*** Text excerpt ***
Senate Chairman Presses HHS to Do a Better Job of Curbing Medicaid Fraud
Seema Verma highlights CMS’s two-year-old focus on preventing improper payments.
A year after his committee released a major report blasting weak controls against improper Medicaid payments, Sen. Ron Johnson, R-Wis., has grown impatient with remedies pursued by the Health and Human Services Department.
In a June 26 letter to Seema Verma, administrator of the Centers for Medicare and Medicaid Services, the chairman of the Homeland Security and Governmental Affairs Committee recapped his staff report’s conclusion that anti-fraud specialists at the joint federal-state Medicaid program are failing to effectively combat improper payments, which have risen by 157 percent since 2013. And he asked for progress on state-by-state audits of payments sent erroneously to undeserving recipients.
“With Medicaid spending now projected to rise at an average annual rate of 5.7% over the next decade, significantly faster than U.S. gross domestic product, it is imperative that CMS utilize every tool at its disposal to minimize waste, fraud and abuse,” Johnson wrote.
CMS announced new initiatives just days after the committee’s scathing report, he continued. The report documented a large spike in Medicaid overpayments to providers and an increasing number of Medicaid fraud criminal convictions. It also showed that CMS had “not taken basic steps to fight Medicaid fraud, including reviewing federal eligibility determinations for accuracy and even creating an antifraud strategy,” Johnson said.
The new CMS steps a year ago included stronger audit functions, enhanced oversight of state contracts with private insurance companies, increased beneficiary eligibility oversight, and stricter enforcement of state compliance with federal rules, Johnson noted. Audits of state programs were to track amounts “spent on clinical services and quality improvement versus administration and profit,” new audits of state beneficiary eligibility determinations, and use of advanced analytics to both improve Medicaid eligibility and payment data for program integrity purposes, he reminded Verma.
*** End of Text excerpt ***
*** Information shown ***
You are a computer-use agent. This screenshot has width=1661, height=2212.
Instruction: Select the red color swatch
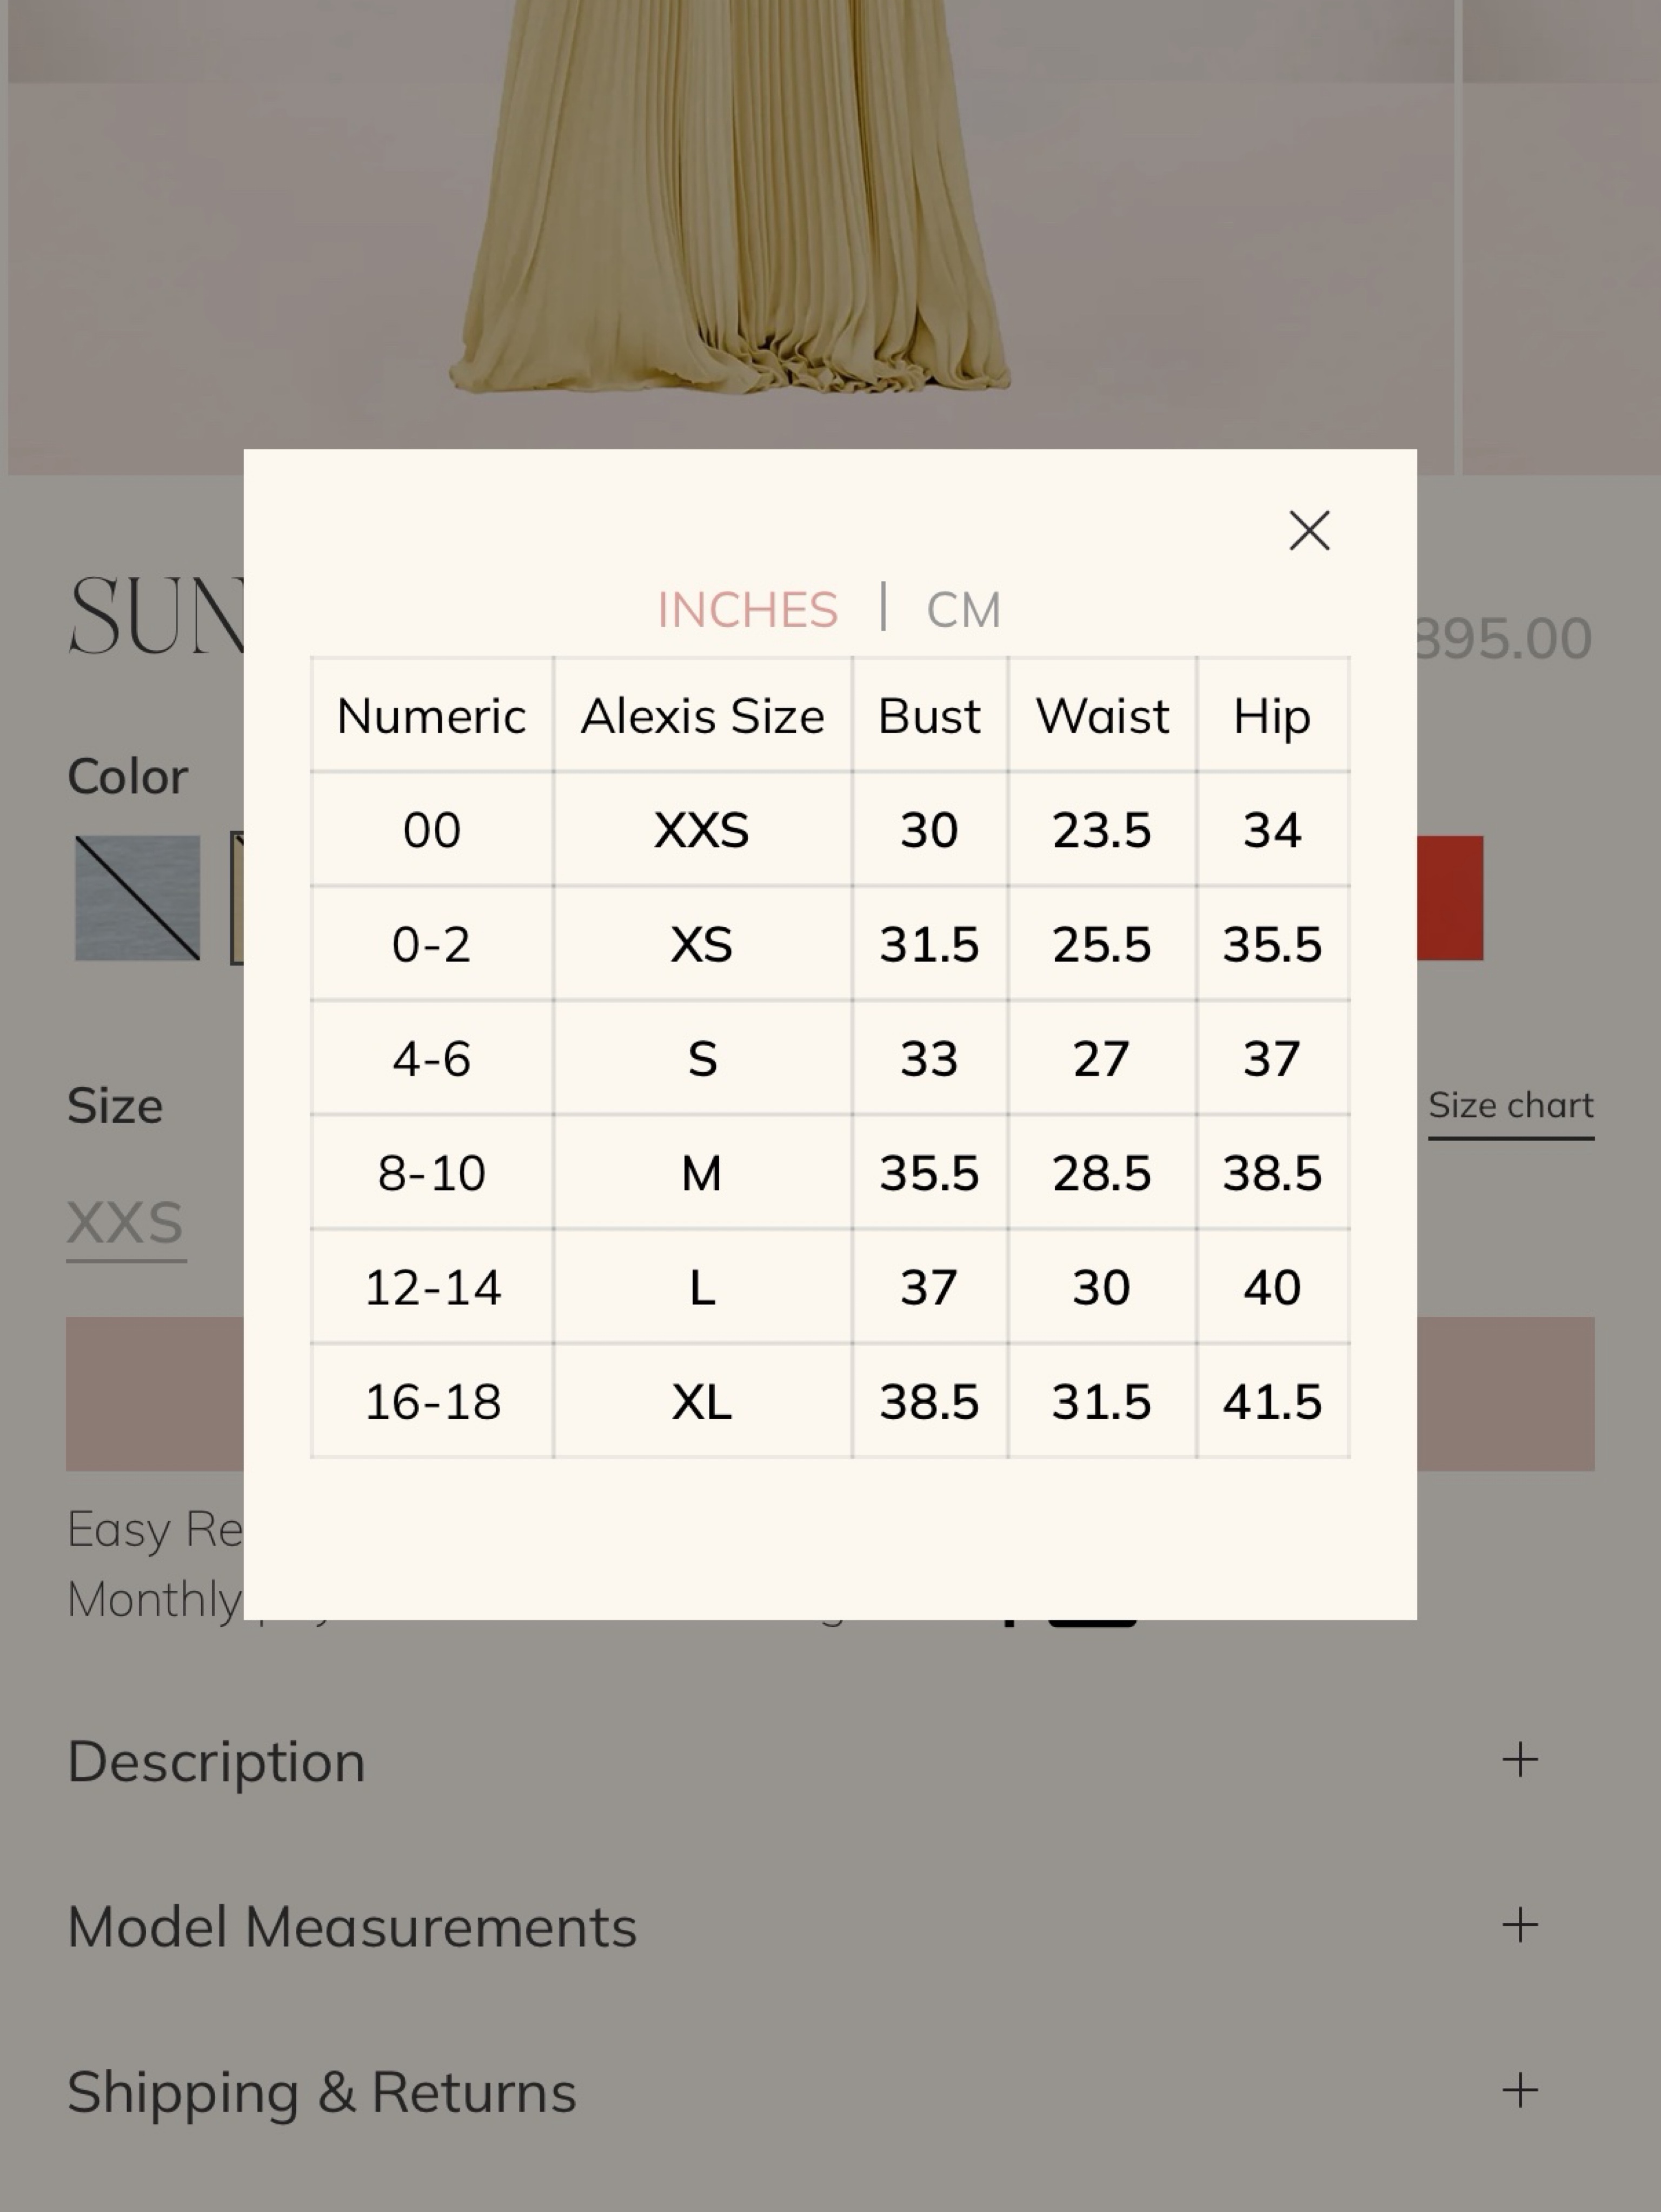coord(1450,898)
*** End of Information shown ***
* [Prompt 1]:
According to the Medicaid fraud article, what new steps did CMS take a year ago? List each one.
* [Prompt 2]:
Extend the Medicaid fraud article with the paragraphs that would come after its final sentence.
The data come from a different source than the Medicaid fraud article.

* [Answer section 1]:
- Stronger audit functions
- Enhanced oversight of state contracts with private insurance companies
- Increased beneficiary eligibility oversight
- Stricter enforcement of state compliance with federal rules

* [Answer section 2]:
Johnson then asked for details, by July 10, such as data on which states have been audited, the status and methodology of the audits, any available results and forms derived from them. He also asked for details on CMS’s new use of “advanced analytics” of data that can flag payments that appear improper.
A CMS spokesperson told Government Executive on Thursday that the agency has “received the chairman’s letter and will respond directly to the committee.”
Verma’s office in the past week has updated its efforts in Program Integrity in a blog and press release. “In 2019, for the first time since 2014, we will be reporting the improper payment rate for people who are improperly enrolled in Medicaid” and the Children’s Health Insurance Program, Verma wrote in a June 25 blogpost discussing the agency’s Payment Error Rate Measurement.
In a June 20 press release, her agency added that it had issued guidance to state Medicaid agencies that “outlines the necessary assurances that states should make to ensure that program resources are reserved for those who meet eligibility requirements.”
On top of the reform efforts launched in 2017, CMS said, the agency is addressing “a nearly $1 billion backlog of impermissible state financial claims, initiating new federal audits of state eligibility determinations and managed care financial reporting, and achieving significant milestones for enhanced state data reporting that support program integrity efforts.